The pair of them were both soaked, and Daedra was shivering in her sparse coverings, inwardly cursing the weather, and irritated that the hulking human was handling the hardship with much less discomfort than she apparently was. As she tried to think warmer, more full-bellied thoughts, rain pinked and lightly clanged off Eliphas’ war plate without pause, creating almost an inconsistent chorus of barely strung notes as they went along.

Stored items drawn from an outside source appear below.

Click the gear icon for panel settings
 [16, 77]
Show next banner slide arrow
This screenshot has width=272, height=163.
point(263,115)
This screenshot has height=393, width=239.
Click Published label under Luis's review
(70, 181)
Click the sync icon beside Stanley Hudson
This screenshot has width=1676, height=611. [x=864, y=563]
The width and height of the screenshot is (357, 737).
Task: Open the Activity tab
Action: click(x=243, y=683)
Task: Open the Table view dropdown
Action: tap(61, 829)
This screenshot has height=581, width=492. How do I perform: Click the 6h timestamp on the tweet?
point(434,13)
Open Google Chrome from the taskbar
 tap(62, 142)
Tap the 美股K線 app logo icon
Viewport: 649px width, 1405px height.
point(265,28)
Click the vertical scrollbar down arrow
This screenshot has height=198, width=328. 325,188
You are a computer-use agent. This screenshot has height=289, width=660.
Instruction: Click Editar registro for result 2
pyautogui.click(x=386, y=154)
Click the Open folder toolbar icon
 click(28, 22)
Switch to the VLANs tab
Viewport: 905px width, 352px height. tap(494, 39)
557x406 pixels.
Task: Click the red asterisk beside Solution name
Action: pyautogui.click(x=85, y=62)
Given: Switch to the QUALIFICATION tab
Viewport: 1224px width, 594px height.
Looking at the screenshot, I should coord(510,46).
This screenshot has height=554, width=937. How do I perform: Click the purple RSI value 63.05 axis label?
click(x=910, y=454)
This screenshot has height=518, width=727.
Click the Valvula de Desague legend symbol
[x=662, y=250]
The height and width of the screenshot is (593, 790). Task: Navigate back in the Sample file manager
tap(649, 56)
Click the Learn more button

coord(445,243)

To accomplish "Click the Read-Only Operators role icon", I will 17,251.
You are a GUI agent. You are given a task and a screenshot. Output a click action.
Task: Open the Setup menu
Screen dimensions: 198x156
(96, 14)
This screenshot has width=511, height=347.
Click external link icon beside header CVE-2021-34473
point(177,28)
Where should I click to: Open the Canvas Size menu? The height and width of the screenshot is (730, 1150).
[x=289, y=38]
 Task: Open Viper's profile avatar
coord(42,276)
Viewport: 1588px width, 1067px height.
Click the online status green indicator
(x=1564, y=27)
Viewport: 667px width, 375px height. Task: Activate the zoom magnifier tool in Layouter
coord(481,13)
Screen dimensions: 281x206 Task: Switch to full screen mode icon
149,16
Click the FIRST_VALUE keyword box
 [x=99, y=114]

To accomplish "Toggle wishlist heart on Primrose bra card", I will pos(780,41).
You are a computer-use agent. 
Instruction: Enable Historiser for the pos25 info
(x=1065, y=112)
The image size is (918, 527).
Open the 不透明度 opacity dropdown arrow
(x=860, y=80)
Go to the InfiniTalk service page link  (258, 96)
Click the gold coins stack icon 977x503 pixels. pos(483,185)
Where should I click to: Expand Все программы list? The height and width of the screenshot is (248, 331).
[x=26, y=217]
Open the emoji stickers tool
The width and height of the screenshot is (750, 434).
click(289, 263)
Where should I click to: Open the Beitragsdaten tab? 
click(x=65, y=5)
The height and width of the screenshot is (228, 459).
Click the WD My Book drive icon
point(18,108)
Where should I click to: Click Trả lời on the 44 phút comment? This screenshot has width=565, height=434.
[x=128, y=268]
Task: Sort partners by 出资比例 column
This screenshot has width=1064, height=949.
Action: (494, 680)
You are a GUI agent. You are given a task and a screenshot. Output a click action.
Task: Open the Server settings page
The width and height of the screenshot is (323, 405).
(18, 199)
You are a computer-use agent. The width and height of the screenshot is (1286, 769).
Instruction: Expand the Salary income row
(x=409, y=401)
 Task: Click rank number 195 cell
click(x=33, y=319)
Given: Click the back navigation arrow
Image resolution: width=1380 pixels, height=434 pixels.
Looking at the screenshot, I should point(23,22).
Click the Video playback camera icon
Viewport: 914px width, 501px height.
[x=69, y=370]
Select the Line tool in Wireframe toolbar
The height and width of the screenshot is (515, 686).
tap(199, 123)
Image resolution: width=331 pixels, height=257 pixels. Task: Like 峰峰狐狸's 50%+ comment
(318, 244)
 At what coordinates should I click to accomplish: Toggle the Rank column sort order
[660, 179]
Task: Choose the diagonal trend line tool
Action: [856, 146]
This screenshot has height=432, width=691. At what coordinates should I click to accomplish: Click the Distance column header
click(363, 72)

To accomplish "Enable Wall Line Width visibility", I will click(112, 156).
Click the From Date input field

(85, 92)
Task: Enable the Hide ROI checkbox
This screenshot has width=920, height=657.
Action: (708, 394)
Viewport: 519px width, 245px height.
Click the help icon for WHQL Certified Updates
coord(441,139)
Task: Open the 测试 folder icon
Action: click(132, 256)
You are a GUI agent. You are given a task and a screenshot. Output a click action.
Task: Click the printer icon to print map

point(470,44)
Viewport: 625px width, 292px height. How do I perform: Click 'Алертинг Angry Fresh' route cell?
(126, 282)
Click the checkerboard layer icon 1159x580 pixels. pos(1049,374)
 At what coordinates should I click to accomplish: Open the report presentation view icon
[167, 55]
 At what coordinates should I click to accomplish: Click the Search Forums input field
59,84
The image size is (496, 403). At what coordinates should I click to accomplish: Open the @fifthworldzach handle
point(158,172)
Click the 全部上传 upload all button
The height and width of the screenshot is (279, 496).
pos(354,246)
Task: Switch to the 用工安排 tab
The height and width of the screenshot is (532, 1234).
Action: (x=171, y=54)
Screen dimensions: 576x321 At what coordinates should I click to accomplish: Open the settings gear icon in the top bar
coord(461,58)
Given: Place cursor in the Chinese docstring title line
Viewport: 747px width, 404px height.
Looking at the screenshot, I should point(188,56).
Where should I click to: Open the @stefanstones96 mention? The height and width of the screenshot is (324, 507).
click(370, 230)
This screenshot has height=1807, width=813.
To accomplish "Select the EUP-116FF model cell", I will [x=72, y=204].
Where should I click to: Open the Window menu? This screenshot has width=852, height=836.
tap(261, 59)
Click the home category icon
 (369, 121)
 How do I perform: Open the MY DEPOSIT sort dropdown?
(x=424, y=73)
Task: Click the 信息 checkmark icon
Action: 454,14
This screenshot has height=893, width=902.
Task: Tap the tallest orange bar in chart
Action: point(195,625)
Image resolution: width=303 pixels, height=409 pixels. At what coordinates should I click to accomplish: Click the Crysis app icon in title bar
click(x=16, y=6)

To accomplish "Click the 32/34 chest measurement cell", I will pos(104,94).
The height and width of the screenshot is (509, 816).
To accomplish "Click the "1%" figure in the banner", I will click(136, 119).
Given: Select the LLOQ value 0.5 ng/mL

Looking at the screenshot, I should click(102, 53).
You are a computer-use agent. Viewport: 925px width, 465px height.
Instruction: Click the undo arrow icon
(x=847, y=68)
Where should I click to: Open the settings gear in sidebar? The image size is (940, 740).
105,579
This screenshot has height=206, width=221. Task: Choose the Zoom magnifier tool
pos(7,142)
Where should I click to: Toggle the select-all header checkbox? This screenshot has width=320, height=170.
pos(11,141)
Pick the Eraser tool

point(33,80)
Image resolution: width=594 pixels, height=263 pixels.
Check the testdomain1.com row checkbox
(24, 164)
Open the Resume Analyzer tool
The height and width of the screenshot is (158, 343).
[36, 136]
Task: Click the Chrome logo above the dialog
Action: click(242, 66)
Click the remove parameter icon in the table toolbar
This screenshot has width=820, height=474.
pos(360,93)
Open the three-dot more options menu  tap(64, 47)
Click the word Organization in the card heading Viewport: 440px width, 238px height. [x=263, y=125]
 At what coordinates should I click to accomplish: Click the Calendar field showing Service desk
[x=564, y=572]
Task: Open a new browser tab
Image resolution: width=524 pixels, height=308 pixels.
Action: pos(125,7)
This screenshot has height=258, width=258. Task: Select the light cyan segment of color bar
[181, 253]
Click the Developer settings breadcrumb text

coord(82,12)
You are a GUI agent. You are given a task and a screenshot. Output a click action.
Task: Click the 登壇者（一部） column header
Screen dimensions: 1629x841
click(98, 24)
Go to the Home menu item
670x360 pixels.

Eliphas’ body was shining with the slick cover of water upon his metal skin, the individual decorations of gold and bits of bronze and silver glistened now in a way they had not previously before.

The prince’s boots began making sucking noises as they met softer ground suddenly, the road is relatively hardened by use, but some spaces still less so, mostly sunken portions of the path where water collected.

Eliphas paused when this happened, coming to a halt. Silently he smiled and closed his eyes, his head tilting back as he basked in the cool drops impacting upon his face and skin, the rain keeping him pleasantly cooled by along with the early hours’ air. Moving in his heavy battle-plate normally caused him to heat up immensely, but the crisp, early morning downpour had kept his internal temperature quite comfortable indeed. A rumble of thunder echoed all around and while there was no accompanying flash of lightning just yet, the center of the storm could not be far away.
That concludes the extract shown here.